Inspiré du conte bien connu "Le vilain petit canard" d'Andersen, cette version ne manque ni d'originalité, et d'humour. Tenue de bout en bout par la comédienne et manipulatrice Agnès Limbos de la Compagnie belge "Gare centrale, ce spectacle enchaîne les saynètes sur un mode tendre et burlesque où la richesse de la langue est soutenue par les mimiques très expressives de l'actrice qui s'implique dans son récit jusqu'à incarner le personnage du petit "rejeté" dont elle nous conte les mésaventures. Celles-ci peuvent selon les moments prendre une tournure pathétique ou drolatique.
Elle est sur scène comme une conteuse, mais aussi comme une ballerine avec sa robe à crinoline , elle n'est pas mince et fine comme elles le sont en général, et déjà c'est drôle et elle en tire parti improvisant des intermèdes de danse classique entre chacun des épisodes narratifs qui nous met au fait de ce que devient ce petit apparu pas comme les autres dans une couvée tout à fait ordinaire et qui du coup a été mis au ban de la société et n'a attiré que des ennuis, jusqu'à déclencher cette parole "meurtrière" de sa mère "Va voir ailleurs".
Il est parti, et c'est ce périple que la conteuse met en scène avec des moyens déconcertants de simplicité et d'efficacité. En soulevant le rideau qui masque le fond de scène, elle va chercher de petits castelets sur roulettes, ce sont les lieux où notre "petit héros" va se retrouver au fil de ses pérégrinations, et pour nous les décrire, elle s'approche du tableau noir et y place un point de craie qui le situe dans ce vaste monde où il est à la fois perdu mais en chemin.
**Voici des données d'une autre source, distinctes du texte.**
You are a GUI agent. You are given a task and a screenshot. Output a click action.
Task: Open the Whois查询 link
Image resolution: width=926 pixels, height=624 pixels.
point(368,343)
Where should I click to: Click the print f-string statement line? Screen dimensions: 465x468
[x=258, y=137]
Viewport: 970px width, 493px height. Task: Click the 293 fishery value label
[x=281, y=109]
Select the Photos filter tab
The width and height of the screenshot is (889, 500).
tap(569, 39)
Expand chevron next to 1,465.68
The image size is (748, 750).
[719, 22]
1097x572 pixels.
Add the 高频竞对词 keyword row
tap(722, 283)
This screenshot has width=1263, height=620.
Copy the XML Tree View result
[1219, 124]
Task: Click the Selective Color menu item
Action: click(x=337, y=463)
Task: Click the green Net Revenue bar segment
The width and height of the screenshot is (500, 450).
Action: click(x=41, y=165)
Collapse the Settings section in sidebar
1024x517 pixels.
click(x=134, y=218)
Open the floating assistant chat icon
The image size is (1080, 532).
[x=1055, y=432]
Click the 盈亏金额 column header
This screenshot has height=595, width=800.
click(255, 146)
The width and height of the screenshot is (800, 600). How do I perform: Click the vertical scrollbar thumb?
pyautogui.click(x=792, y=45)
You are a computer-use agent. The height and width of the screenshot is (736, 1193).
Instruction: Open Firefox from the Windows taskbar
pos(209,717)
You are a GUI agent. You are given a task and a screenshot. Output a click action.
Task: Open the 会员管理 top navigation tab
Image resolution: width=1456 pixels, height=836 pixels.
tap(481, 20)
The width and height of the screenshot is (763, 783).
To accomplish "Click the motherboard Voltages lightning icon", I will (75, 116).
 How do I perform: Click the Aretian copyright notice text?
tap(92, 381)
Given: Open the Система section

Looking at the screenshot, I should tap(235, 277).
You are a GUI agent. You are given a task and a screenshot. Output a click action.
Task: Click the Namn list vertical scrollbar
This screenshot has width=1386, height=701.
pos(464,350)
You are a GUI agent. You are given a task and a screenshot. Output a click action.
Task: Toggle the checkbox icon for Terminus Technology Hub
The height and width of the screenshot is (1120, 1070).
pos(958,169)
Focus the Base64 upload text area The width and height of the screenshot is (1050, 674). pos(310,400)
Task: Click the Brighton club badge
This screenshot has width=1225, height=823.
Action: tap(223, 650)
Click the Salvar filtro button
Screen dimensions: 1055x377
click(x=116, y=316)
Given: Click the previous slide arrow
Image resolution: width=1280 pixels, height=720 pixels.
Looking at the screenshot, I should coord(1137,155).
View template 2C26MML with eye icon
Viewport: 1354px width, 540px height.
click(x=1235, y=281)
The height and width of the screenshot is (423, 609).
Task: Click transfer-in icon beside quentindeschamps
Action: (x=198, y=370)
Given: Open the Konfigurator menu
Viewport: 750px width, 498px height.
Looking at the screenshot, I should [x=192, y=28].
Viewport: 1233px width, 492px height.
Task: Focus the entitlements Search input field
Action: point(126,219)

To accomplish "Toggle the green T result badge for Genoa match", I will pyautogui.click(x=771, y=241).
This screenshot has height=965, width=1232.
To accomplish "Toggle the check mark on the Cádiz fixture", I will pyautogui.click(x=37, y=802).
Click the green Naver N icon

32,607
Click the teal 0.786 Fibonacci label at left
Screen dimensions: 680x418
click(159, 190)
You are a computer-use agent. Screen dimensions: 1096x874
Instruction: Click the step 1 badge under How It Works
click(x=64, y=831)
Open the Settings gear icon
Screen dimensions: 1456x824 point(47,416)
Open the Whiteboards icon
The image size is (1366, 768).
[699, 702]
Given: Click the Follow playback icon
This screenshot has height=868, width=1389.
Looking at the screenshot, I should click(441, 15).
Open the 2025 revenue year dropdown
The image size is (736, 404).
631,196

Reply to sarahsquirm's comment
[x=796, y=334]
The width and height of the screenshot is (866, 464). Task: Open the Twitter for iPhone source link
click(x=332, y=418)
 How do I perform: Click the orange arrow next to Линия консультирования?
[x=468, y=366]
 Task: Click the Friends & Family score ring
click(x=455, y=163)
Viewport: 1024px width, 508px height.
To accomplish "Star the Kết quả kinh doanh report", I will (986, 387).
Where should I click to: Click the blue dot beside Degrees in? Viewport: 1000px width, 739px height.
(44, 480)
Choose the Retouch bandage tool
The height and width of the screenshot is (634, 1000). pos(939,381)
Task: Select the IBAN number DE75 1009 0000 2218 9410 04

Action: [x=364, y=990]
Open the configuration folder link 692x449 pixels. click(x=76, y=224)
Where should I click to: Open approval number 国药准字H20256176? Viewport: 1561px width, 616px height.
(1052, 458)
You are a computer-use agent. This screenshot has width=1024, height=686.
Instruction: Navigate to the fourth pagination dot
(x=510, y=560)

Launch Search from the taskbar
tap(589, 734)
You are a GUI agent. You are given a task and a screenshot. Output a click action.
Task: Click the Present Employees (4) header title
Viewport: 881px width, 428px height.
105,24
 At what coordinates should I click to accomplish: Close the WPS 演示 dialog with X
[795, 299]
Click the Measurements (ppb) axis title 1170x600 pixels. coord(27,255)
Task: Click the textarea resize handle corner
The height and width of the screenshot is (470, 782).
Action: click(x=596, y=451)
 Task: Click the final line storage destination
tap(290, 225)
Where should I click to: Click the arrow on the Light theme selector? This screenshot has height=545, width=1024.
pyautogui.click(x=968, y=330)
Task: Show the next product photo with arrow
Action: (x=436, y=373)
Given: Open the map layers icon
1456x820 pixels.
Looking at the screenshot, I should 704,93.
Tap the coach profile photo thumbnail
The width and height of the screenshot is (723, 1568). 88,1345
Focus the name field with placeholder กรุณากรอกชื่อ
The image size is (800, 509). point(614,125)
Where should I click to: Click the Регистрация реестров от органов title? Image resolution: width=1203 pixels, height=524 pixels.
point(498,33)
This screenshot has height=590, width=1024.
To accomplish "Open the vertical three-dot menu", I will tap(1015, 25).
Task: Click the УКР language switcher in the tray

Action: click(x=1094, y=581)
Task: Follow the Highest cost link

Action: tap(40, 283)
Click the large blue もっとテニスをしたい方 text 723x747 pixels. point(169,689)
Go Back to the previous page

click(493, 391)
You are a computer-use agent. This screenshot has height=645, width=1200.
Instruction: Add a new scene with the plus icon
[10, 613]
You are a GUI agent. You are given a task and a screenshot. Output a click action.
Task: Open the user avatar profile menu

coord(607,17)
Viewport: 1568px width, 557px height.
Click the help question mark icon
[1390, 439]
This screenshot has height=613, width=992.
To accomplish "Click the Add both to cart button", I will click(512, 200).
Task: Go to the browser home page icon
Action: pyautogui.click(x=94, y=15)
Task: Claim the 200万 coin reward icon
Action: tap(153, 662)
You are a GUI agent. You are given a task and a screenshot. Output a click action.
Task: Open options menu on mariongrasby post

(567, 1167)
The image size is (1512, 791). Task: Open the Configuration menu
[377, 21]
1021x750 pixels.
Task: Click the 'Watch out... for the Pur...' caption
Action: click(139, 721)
C'est magique, poétique, dérisoire mais plein de sens. Un point de craie, un trait qui va de l'avant à l'arrière du tableau, parfois une spirale, des dessins enfantins pour dire la vie de celui qui est en errance. C'est à la fois amusant et bouleversant.. Sur un des castelet il suffit d'une cuvette plein d'eau pour faire le lac, sur un autre un petit monticule et une toute petite maison, et c'est le lieu des gentils habitants qui viendront sauver le petit de la glace qui l'emprisonne. Tout est ici affaire d'imagination, et le récit ainsi joliment illustré se poursuit. Les saisons passent, le printemps vient, le jeune cygne va prendre son envol et rejoindre les siens en plein ciell. Le livre d'images se ferme, mais juste posé au bord du plateau, la lettre qu'il laisse pour sa mère "Chère maman, suis-je allé assez loin? Signée par le simple dessin d'un oiseau
Pathétique, cynique, beau, émouvant, tel est le spectacle que nous a offert Agnès Limbos, une actrice manipulatrice douée pour faire vibrer notre imaginaire par l'inattendu de ses réflexions et les petits détails précieux et suggestifs qui donnent à son récit une incontestable dimension poétique et amusante.